Günün birinde bütün kitaplar sinemaya uyarlanacak mı bilmiyoruz ama Shirley Jackson romanı Biz Hep Şatoda Yaşadık yeni uyarlamasıyla perdede... Bizim duruşumuz, çok sıra dışı bir olay olmadığı sürece belli: Kitap filmden daha iyi 👊

2 Kasım 2018 Cuma

Tekinsiz

"Tekinsiz ev diye bir şey yoktur; insanlardır tekinsiz olan. En dehşetli hayaller zaten insan zihninin içinde yuvalanmıştır; bunlar, dışarı çıkmak ve o buz gibi pençelerini size geçirmek için bilinçaltı mahzeninin kapılarının açılmasını, böylelikle dışarıya sızmayı bekler. Bu hikayede ev, kahramanların zihinleriyle kedinin fareyle oynadığı gibi oynuyor; şevkle, gaddarlığının tadını çıkararak. İnsanın kendi duyuları, kendi zihni tarafından aldatılmasından daha beter bir şey var mı ki?"

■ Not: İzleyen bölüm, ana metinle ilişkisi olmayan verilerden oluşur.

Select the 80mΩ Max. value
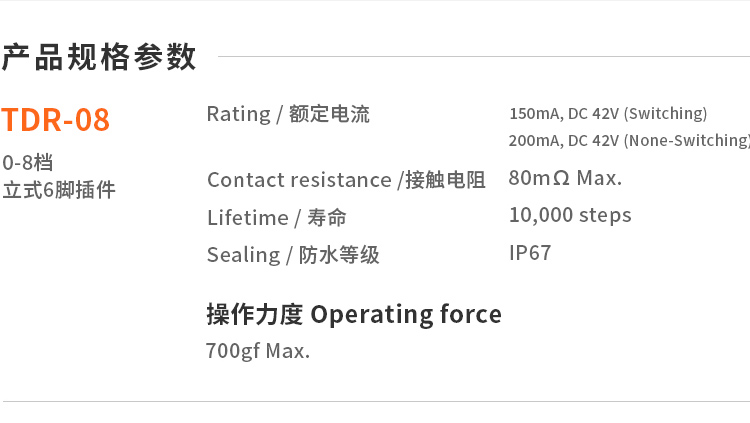The height and width of the screenshot is (423, 750). pos(565,179)
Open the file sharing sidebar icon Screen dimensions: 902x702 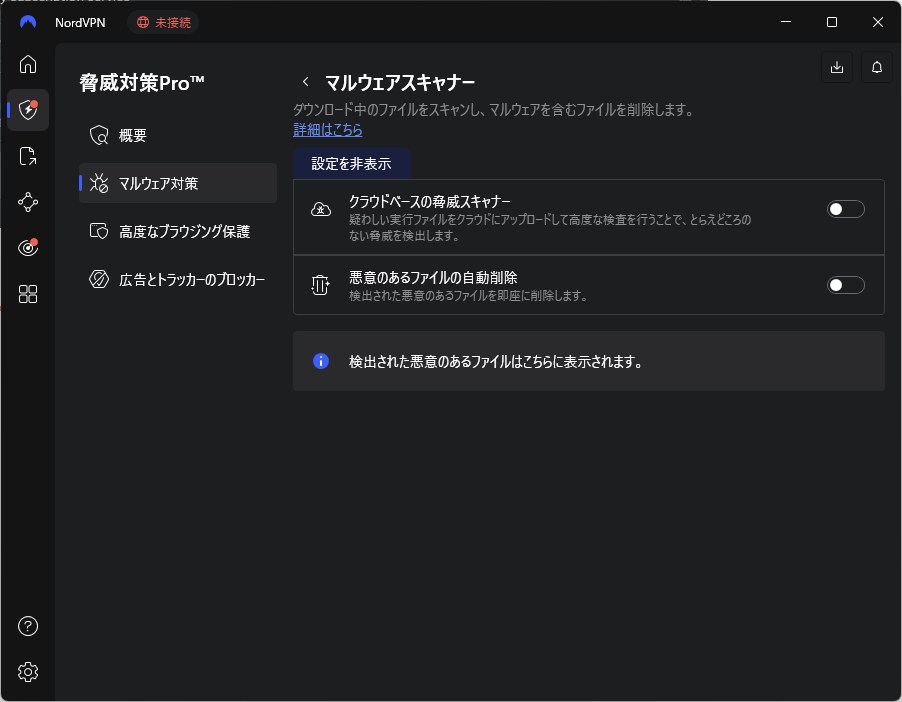(28, 156)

(Joe Hill, babası Stephen King'i de epey etkilemiş olan Shirley Jackson'ın Tepedeki Ev'inden bahsediyor. Roman, bugünlerde Netflix uyarlamasıyla yeniden gündemde biliyorsunuz; Jackson'ın romanı diziden epey farklı, biz bu ikisini, yani Flanagan'ın Netflix uyarlaması ile romanı kıyaslayan bir yazı da yayımlayacağız burada yakında... Shirley Jackson'ın bu aralar yeniden gündeme gelmiş olduğunu fark etmeyen kaldıysa ekleyelim; Biz Hep Şatoda Yaşadık'ın yeni beyazperde uyarlaması hazırlanadursun, Shirley Jackson'ın yaşamı da, başrolünde Emmy ödüllü Elizabeth Moss'un yer aldığı Shirley adlı filmle sinemaya uyarlanıyor - bu müthiş yazarı keşfetmediyseniz henüz, bizden söylemesi...)




26 Haziran 2018 Salı

Muazzam



Kütüphane kitaplarını özene bezene seçerdim. Evimizde de kitaplar vardı elbette, babamın çalışma odasında iki duvar kitapla kaplıydı ama ben peri masallarından ve tarih kitaplarından hoşlanıyordum, Constance ise yemek kitaplarını seviyordu. Julian Amca eline hiç kitap almasa da akşamları, kendisi kâğıtlarıyla uğraşırken Constance'ın okuduğunu görmekten hoşlanırdı ve ara sıra uzanıp ona bakarak memnun memnun başını sallardı. 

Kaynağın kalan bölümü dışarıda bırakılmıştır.